The tasks -
1. In the thread on pre-packaging meals at home, what does the first poster's wife use to package each meal individually?
2. In the thread on pre-packaging meals at home, condense the paragraph beginning "Many uses for seal-a-meals" into a shorter version that keeps its main facts.
3. From the thread on pre-packaging meals at home, reproduce the passage starting with "## kiteri (Jan" and going on through "fridge and cabinets.", swapping "potatoes" for "hash browns".

Excerpted text -

....

# Pre package your meals at home



## sprinter31 (Jan 21, 2009)

My wife makes meals ahead of time before we go and uses her seal a meal to package each meal individually, then it is easy to cut open, dump into pan and cook, she's great.


----------



## ctfortner (Nov 16, 2007)

That is good, do you just freeze it, or depends on what it is? What kind of meals does she put together this way?


----------



## kiteri (Jan 12, 2008)

That is actually a great idea. I never thought of it. She is one smart lady!


----------



## sprinter31 (Jan 21, 2009)

Fortner, she makes a great campers breakfast , with potatoes ,bacon or sausage, eggs, cheese, onions, she cuts everything up except the eggs and seals it and then you can cook potatoes,bacon, onions all in one pan , then add eggs at the end so they dont get over cooked. The biggest thing is getting most of your food cut and prepared before you leave, makes it much easier in the field. 
Also getting some food out of there boxes and cans gives you more storing room in fridge and cabinets.
She makes other meals that way too, I will talk to her and reply,

And yes Kiteri she is VERY smart, she makes me look dumb sometimes.<G>


----------



## happiestcamper (Mar 6, 2008)

Many uses for seal-a-meals when camping. We'll cook some chicken spaghetti at home, then put in a bag and freeze (don't vacuum it when you do this, you want some air in this one). Then our first night, we just throw the bag in a big pot of boiling water for awhile - no messy cooking (if you vacuumed that, it wouldn't heat properly).

....

Given entries -
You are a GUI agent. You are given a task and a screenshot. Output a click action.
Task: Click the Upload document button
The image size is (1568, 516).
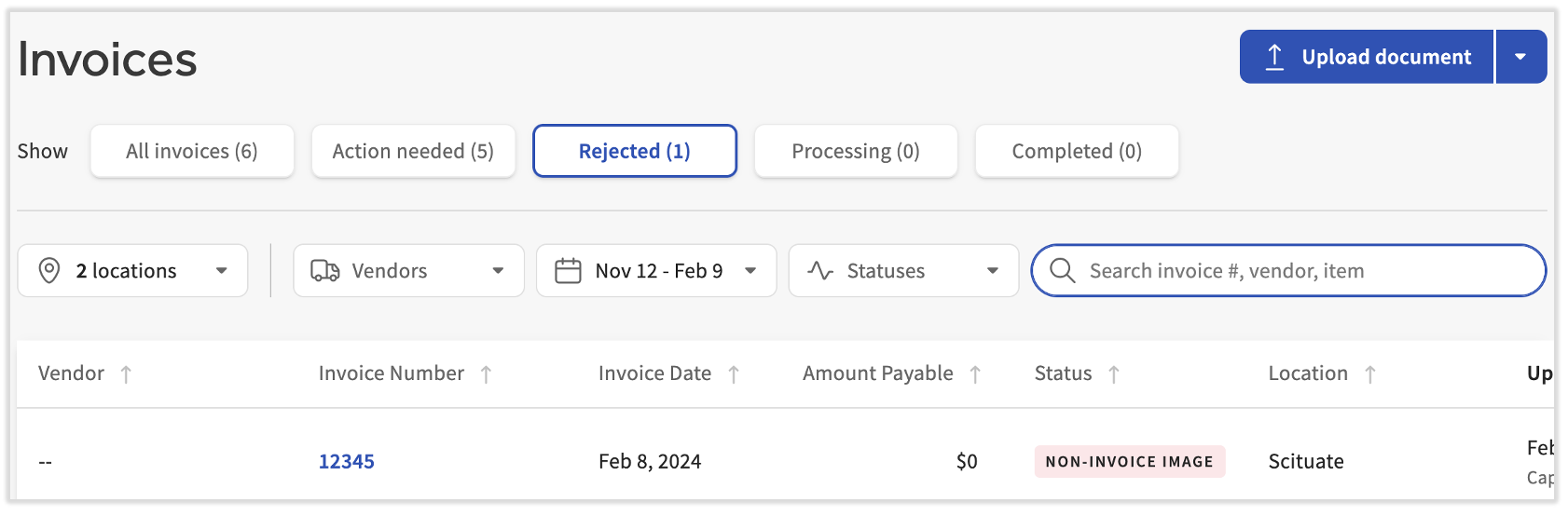1367,57
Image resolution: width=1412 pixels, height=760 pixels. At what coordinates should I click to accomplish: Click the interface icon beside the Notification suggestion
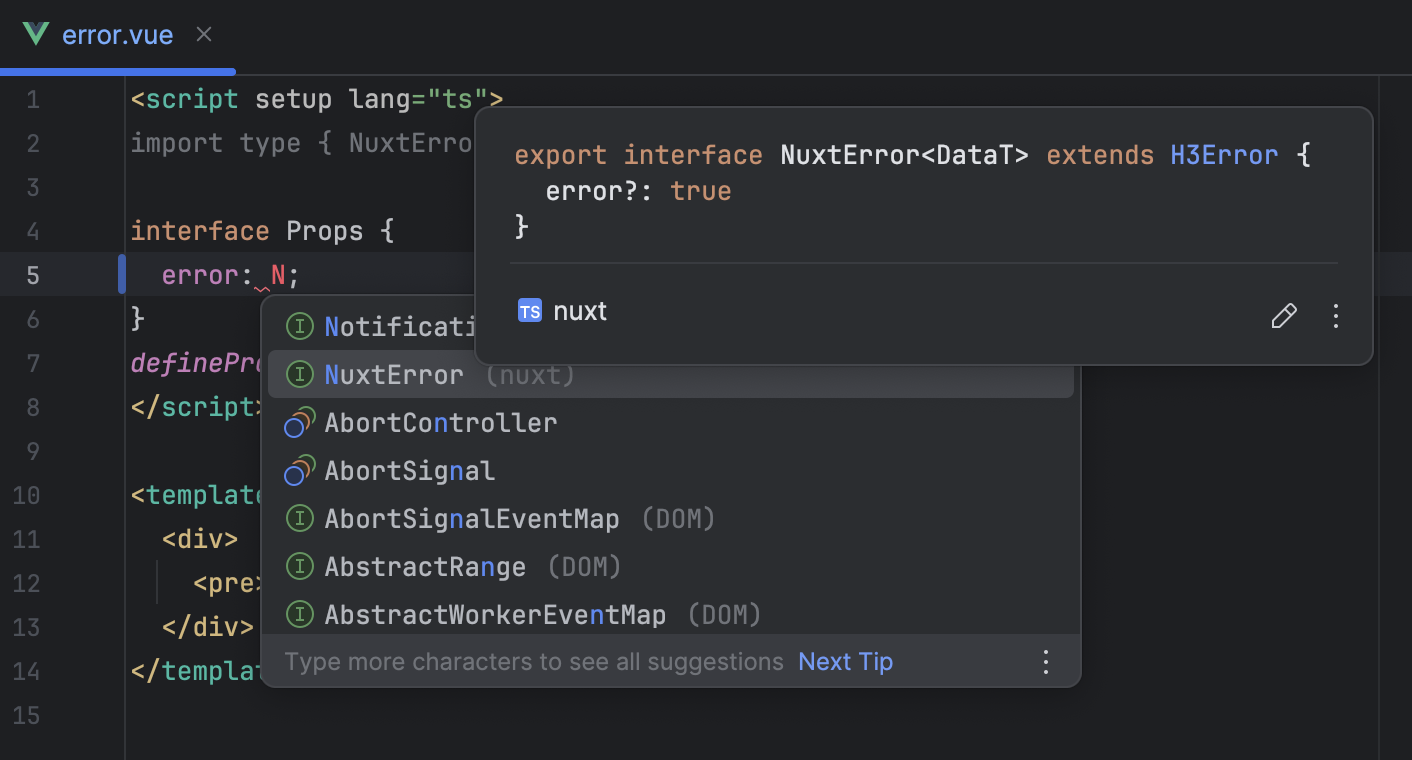(x=299, y=326)
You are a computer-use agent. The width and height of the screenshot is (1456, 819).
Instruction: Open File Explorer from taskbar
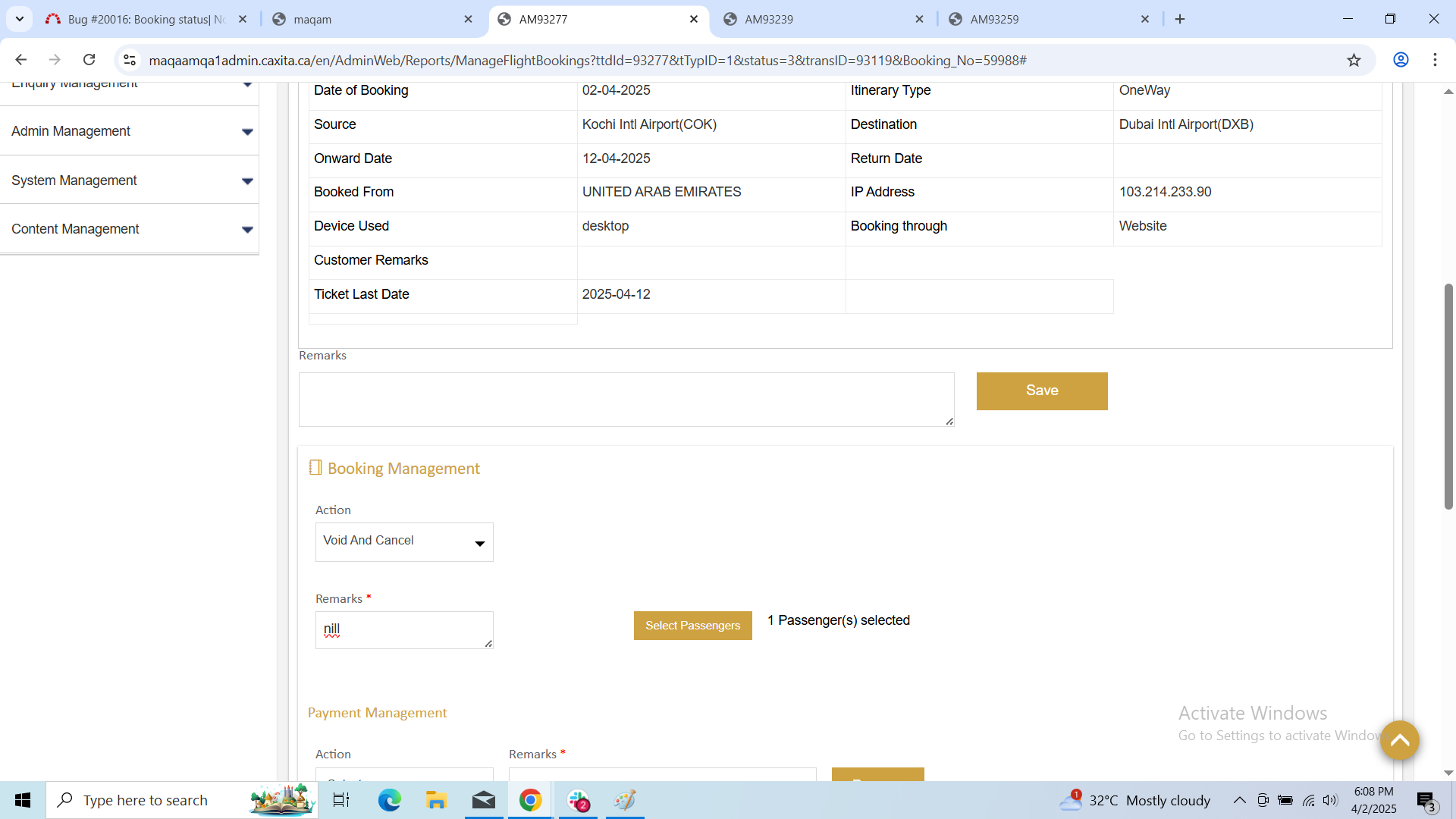[436, 800]
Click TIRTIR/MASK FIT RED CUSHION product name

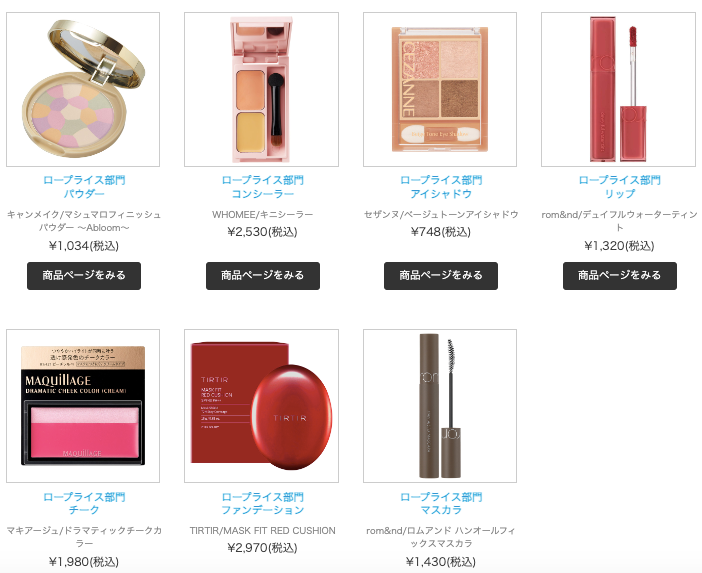(263, 530)
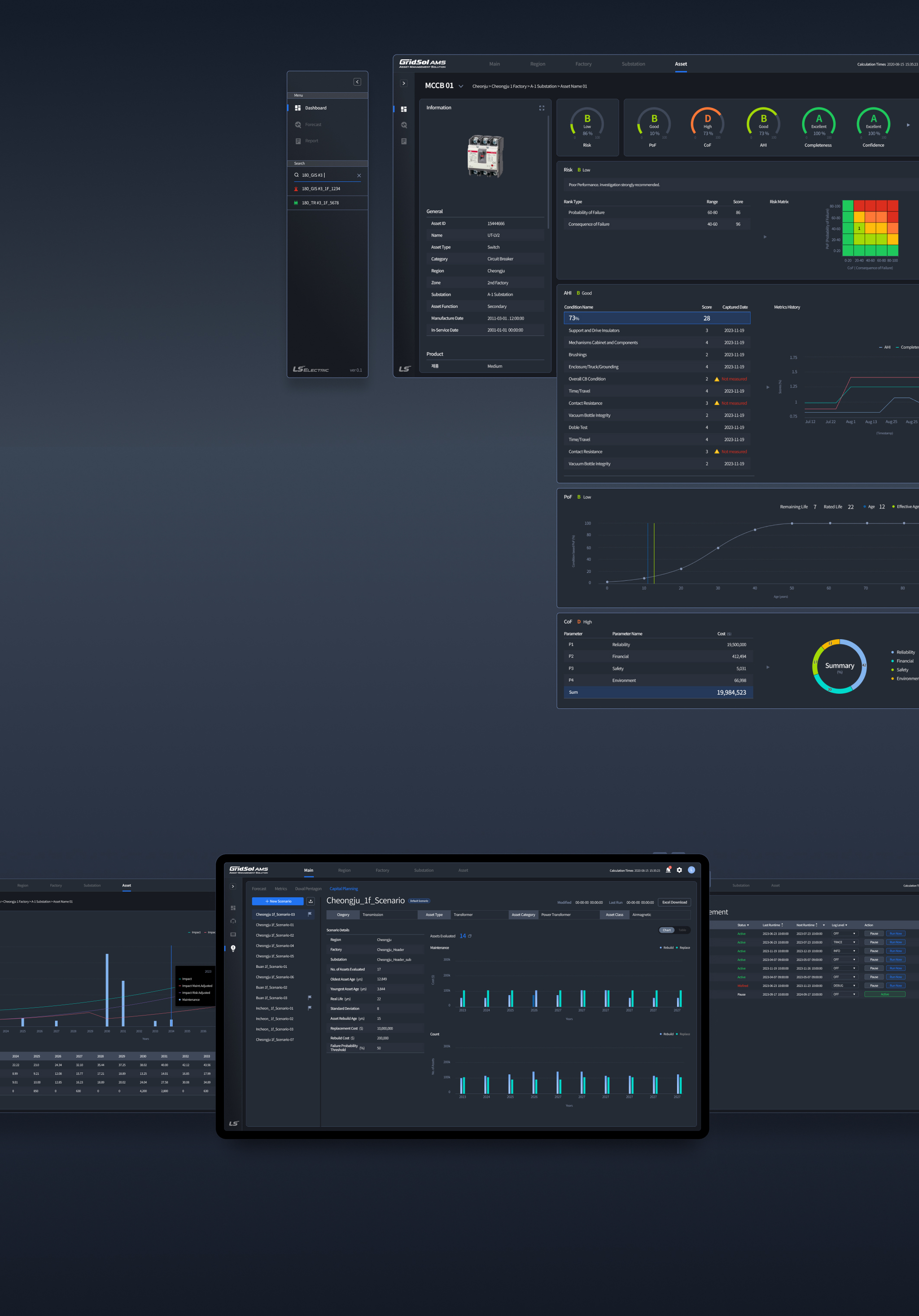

....

Completed exercise -
1. She uses her seal a meal.

2. Seal-a-meals have many camping uses. Chicken spaghetti can be cooked at home, bagged without vacuuming so some air stays in, and frozen. On the first night, the bag goes into a big pot of boiling water for a while, which avoids messy cooking. A vacuumed bag would not heat properly.

3.
## kiteri (Jan 12, 2008)

That is actually a great idea. I never thought of it. She is one smart lady!


----------



## sprinter31 (Jan 21, 2009)

Fortner, she makes a great campers breakfast , with hash browns ,bacon or sausage, eggs, cheese, onions, she cuts everything up except the eggs and seals it and then you can cook hash browns,bacon, onions all in one pan , then add eggs at the end so they dont get over cooked. The biggest thing is getting most of your food cut and prepared before you leave, makes it much easier in the field. 
Also getting some food out of there boxes and cans gives you more storing room in fridge and cabinets.